Bei einer Wahlveranstaltung mit unserer Kanzlerin zu einem Zwischenfall. Ein Mitglied der Piratenpartei steuerte eine, mit Kamera ausgestattete, Drohne in die Nähe der Kanzlerin, um ihr das Gefühl der ständigen Überwachung zu Vermitteln. Ein Mitglied des Sicherheitspersonals machte den Dohnensteuerer jedoch ausfindig und zwang ihn, das Fluggerät sofort zu landen. Gelandet ist das UAV (Unmanned Aerial Vehicle) dann auch, jedoch recht unsanft und wenige Meter von der Kanzlerin entfernt.

Der bissige Hund aller Schutzmänner, die liebe Polizeigewerkschaft, geifert nun gegen diese "eklatante Sicherheitslücke" und fordert ein Flugverbot bei Veranstaltungen mit Schutzpersonen.

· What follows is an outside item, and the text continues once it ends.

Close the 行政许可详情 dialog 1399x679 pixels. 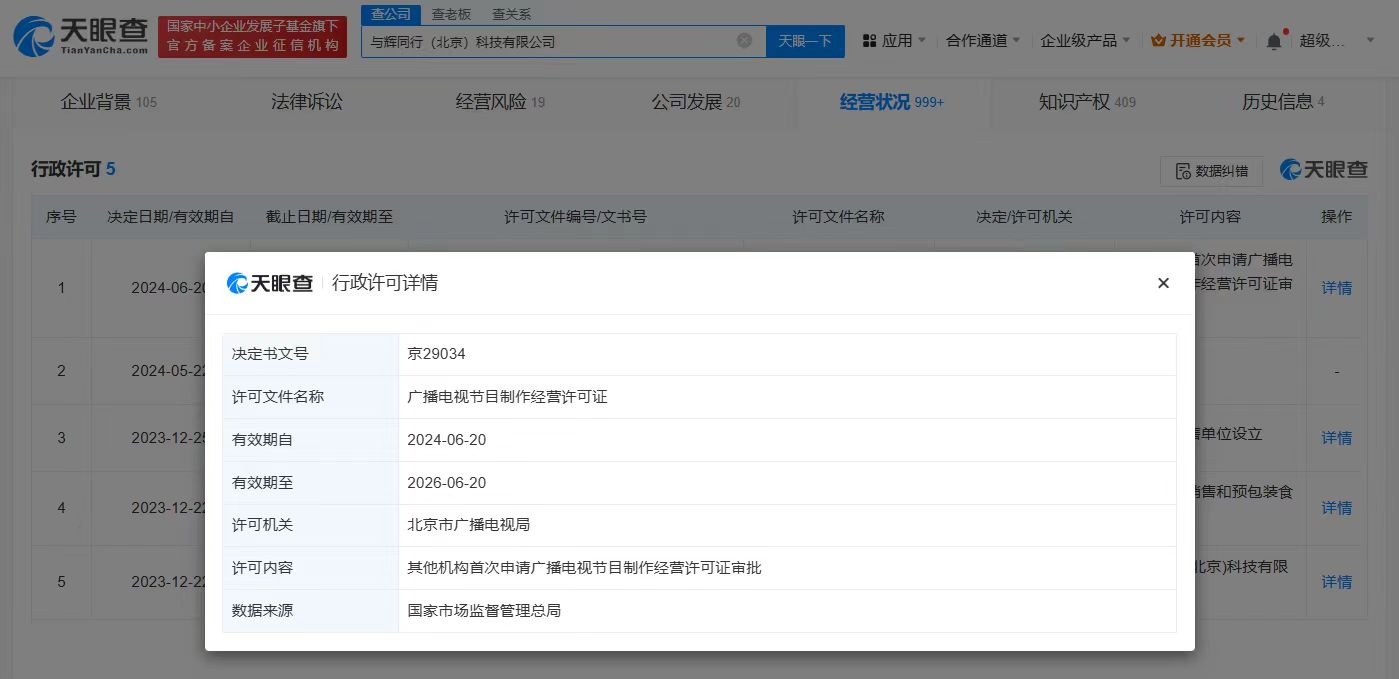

Soweit so gut. Drohnen haben also das Potential, als Waffe eingesetzt zu werden. So wie Bäume, Steine, Flaschen, Kampfdrohnen und sogar Babyspielzeug. Ich fordere deshalb ein Flugverbot für Steine und Babyspielzeug, Bäume dürfen sich Schutzpersonen nicht mehr als 10 Metern nähern und müssen unbedingt unterhalb der Tischkante gehalten werden und Flaschen haben - besonders ohne Inhalt - nichts in der Öffentlichkeit verloren.

Wenn einem so ein Ding auf den Kopf fällt, kann es tatsächlich recht unangenehm sein. Jedoch stürzen gerade diese Minidrohnen selten wie ein Stein und unkontrolliert aus der Luft. Der Lenker der Drohne erklärte:

Nachdem ich von der Polizei dazu gezwungen wurde, leitete ich eine Sicherheitslandung im Bereich vor der Bühne ein, um niemanden zu gefährden, woraus das etwas unsanfte Aufsetzen der Drohne resultierte

Ohne das Eingreifen eines Polizisten, wäre die Drohne also gar nicht erst abgestürzt und hätte sich gar nicht zu einem Sicherheitsrisiko für Schutzperson und Zuschauer entwickelt. Die Drohnen werden derzeit ja nun mehrheitlich für zivile und sogar humanitäre und wissenschaftliche Zwecke eingesetzt. Welches Verbot die "eklatante Sicherheitslücke" nun schließen soll, wird sich zeigen. Die Piratenpartei kommentierte die Aktion gegen Überwachung mit Drohnen und Kameras mit den Worten: 

"Dieser sogenannte Klamauk hatte mehr Inhalt als alle CDU-Plakate dieses Wahlkampfs zusammen."